Jetzt, wo Weihnachten naht, muss man sich vorsehen. Die Städte haben ihre Märkte; zu Tausenden drängen sich die Erwartungsfrohen um Lebkuchenhäuser und Christbaumschmuck. Möglicherweise gläubige Menschenmassen: Das ist die See, in der sich prächtig fischen lässt. Aus dem Saarländischen ist zu hören, dass dortige Marktbesucher sich ängstlich umsehen, ob nicht der Oskar Lafontaine in ihrer Nachbarschaft flaniert. Der ist unausgelastet. Die paar Talkshows und Gastkolumnen für "Bild" reichen einem Fast-Kanzler nun wirklich nicht. Dabei hat er doch so viele Ideen, gute, gläubig machende!

Jetzt hat Lafontaine die Greencard für Politiker gefordert.
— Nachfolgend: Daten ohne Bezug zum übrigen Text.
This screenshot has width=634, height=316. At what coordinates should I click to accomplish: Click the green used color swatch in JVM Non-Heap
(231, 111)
Das soll wohl bedeuten, dass Regierende grundsätzlich von außen kommen sollten. Und nach fünf Jahren ist Schluss. Ist der ehemalige Chef aller Sozialdemokraten wirklich der Ansicht, dass wir so dramatisch schlecht regiert werden, dass ein Import allemal dem Heimischen vorzuziehen ist? Oder meint Lafontaine alles ganz anders, träumt er von der Welt-Einsatzbrigade der Profi-Politiker? Argentinien hat gerade eine richtig gute Finanzkrise, das wäre doch was für einen wie Oskar.
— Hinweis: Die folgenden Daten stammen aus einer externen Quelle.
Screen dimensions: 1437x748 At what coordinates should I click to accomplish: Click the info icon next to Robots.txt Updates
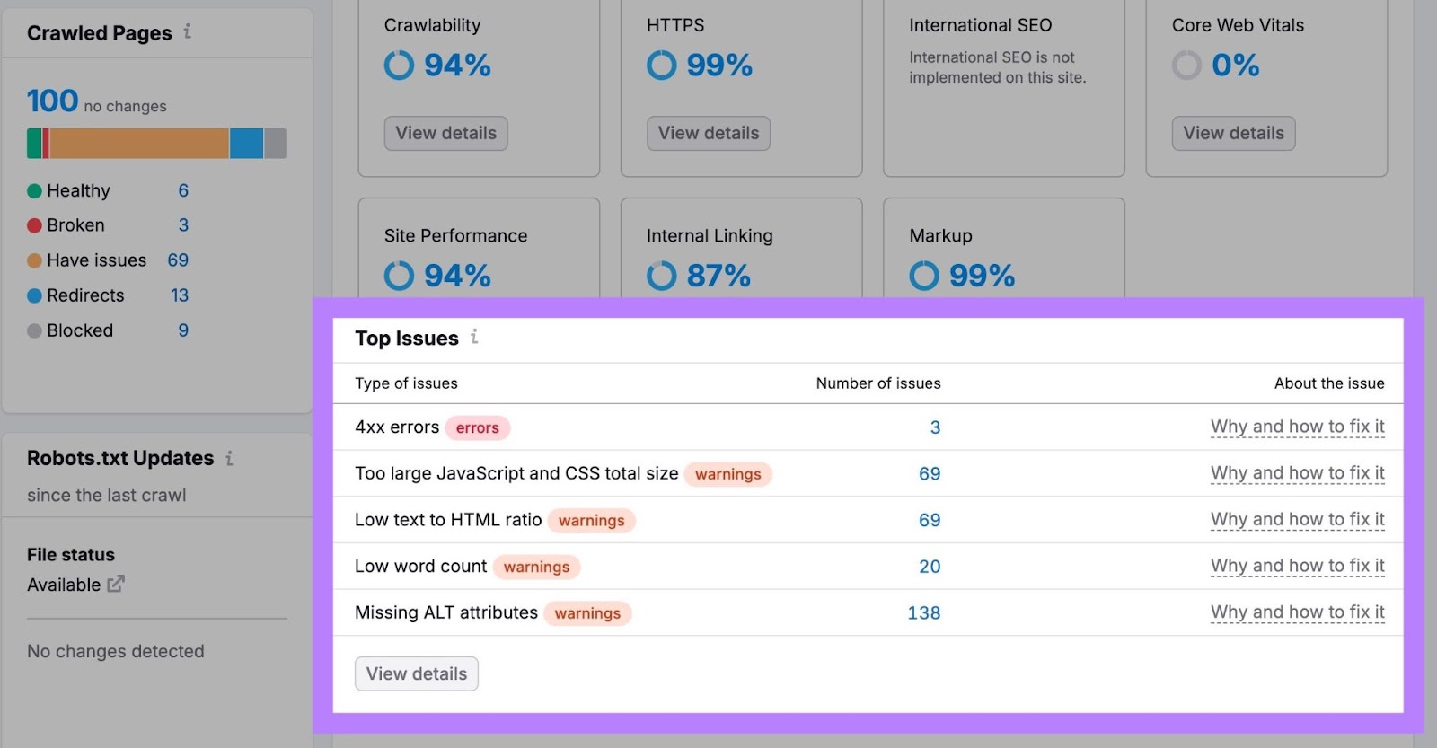pyautogui.click(x=229, y=458)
Auf unseren Gabentisch legt Lafontaine also viele kleine Ideen, nett verpackt und schillernd präsentiert. Und er hofft wohl, dass wir nicht so genau darauf sehen, ob drinnen Sachen stecken, die ein längst abgelaufenes Verfallsdatum tragen. Weihnachten und Lafontaine: Die kommen eben immer wieder. Freudig erwartet oder mit Grausen verachtet. Lieber Weihnachtsmann, Du bist doch auch Internationalist. Nimmst Du den Oskar gleich mit nach Argentinien?